___ EXCERPTED RECORDS

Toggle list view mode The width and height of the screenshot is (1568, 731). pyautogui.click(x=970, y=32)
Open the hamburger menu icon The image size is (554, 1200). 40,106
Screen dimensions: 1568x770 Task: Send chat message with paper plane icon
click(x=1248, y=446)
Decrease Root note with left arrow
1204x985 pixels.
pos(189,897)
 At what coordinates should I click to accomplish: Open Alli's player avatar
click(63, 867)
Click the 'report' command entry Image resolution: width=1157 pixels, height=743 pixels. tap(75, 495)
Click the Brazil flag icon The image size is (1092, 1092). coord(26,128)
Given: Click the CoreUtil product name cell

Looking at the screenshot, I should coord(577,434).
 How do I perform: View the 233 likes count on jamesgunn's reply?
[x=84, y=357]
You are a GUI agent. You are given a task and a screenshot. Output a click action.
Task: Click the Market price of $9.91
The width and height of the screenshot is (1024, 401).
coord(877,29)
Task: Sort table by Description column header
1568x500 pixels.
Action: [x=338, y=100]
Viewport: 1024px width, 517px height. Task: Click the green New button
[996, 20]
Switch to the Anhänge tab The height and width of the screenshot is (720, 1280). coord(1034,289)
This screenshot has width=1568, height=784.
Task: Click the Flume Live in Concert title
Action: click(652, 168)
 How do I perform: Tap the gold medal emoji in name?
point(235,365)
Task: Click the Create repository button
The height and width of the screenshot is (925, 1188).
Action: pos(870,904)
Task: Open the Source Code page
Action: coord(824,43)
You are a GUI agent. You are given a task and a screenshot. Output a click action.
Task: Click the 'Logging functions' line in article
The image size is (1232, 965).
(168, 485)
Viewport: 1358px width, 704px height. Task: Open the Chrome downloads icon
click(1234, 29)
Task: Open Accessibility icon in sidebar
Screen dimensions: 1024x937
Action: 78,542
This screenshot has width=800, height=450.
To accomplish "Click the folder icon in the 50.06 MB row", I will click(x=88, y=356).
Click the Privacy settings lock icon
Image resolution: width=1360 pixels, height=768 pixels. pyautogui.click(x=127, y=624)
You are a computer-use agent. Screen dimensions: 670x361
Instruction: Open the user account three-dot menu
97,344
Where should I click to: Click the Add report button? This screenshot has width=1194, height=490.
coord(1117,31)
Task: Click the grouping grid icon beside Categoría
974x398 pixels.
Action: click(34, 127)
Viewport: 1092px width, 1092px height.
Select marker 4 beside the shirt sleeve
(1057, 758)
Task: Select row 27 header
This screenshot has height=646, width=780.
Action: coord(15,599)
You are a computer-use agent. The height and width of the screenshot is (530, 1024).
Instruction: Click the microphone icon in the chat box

______

WHAT YOU SHOULD DO — Copy out the lines beginning at the one that contains "Task: Select row 27 header". Stop at the final line of the data, and include it.

ANSWER SPACE —
Task: Select row 27 header
This screenshot has height=646, width=780.
Action: coord(15,599)
You are a computer-use agent. The height and width of the screenshot is (530, 1024).
Instruction: Click the microphone icon in the chat box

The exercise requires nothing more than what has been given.